## GIVEN RECORDS:

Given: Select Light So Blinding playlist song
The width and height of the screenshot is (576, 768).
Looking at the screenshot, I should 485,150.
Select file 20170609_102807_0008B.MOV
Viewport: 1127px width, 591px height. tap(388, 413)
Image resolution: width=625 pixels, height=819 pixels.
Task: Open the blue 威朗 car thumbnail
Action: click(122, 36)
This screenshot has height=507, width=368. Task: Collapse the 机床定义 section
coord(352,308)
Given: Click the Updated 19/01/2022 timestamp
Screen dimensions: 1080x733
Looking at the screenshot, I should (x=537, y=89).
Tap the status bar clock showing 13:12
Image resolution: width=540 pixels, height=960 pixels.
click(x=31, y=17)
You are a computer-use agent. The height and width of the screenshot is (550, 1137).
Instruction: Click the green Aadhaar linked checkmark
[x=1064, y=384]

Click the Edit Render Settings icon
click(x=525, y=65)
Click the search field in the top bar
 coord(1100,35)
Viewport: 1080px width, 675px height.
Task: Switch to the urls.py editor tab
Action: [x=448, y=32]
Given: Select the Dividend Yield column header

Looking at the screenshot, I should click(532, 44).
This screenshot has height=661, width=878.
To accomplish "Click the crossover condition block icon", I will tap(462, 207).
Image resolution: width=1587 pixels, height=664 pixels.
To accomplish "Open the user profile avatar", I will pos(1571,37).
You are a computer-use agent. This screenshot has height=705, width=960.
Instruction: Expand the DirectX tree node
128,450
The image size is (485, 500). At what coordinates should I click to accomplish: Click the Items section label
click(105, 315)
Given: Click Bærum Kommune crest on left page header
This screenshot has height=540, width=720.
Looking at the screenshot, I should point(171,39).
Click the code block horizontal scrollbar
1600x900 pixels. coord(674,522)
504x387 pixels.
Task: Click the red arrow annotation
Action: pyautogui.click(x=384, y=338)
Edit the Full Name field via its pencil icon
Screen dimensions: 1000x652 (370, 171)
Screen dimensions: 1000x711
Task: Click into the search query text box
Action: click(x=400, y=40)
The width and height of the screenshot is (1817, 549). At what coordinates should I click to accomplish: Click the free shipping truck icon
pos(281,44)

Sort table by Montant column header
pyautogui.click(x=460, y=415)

## TASK GOAL:
From top to bottom, repeat the data above without alteration.

## EXERCISE RESULT:
Given: Select Light So Blinding playlist song
The width and height of the screenshot is (576, 768).
Looking at the screenshot, I should 485,150.
Select file 20170609_102807_0008B.MOV
Viewport: 1127px width, 591px height. tap(388, 413)
Image resolution: width=625 pixels, height=819 pixels.
Task: Open the blue 威朗 car thumbnail
Action: click(122, 36)
This screenshot has height=507, width=368. Task: Collapse the 机床定义 section
coord(352,308)
Given: Click the Updated 19/01/2022 timestamp
Screen dimensions: 1080x733
Looking at the screenshot, I should (x=537, y=89).
Tap the status bar clock showing 13:12
Image resolution: width=540 pixels, height=960 pixels.
click(x=31, y=17)
You are a computer-use agent. The height and width of the screenshot is (550, 1137).
Instruction: Click the green Aadhaar linked checkmark
[x=1064, y=384]

Click the Edit Render Settings icon
click(x=525, y=65)
Click the search field in the top bar
 coord(1100,35)
Viewport: 1080px width, 675px height.
Task: Switch to the urls.py editor tab
Action: [x=448, y=32]
Given: Select the Dividend Yield column header

Looking at the screenshot, I should click(532, 44).
This screenshot has height=661, width=878.
To accomplish "Click the crossover condition block icon", I will tap(462, 207).
Image resolution: width=1587 pixels, height=664 pixels.
To accomplish "Open the user profile avatar", I will pos(1571,37).
You are a computer-use agent. This screenshot has height=705, width=960.
Instruction: Expand the DirectX tree node
128,450
The image size is (485, 500). At what coordinates should I click to accomplish: Click the Items section label
click(105, 315)
Given: Click Bærum Kommune crest on left page header
This screenshot has height=540, width=720.
Looking at the screenshot, I should point(171,39).
Click the code block horizontal scrollbar
1600x900 pixels. coord(674,522)
504x387 pixels.
Task: Click the red arrow annotation
Action: pyautogui.click(x=384, y=338)
Edit the Full Name field via its pencil icon
Screen dimensions: 1000x652 (370, 171)
Screen dimensions: 1000x711
Task: Click into the search query text box
Action: click(x=400, y=40)
The width and height of the screenshot is (1817, 549). At what coordinates should I click to accomplish: Click the free shipping truck icon
pos(281,44)

Sort table by Montant column header
pyautogui.click(x=460, y=415)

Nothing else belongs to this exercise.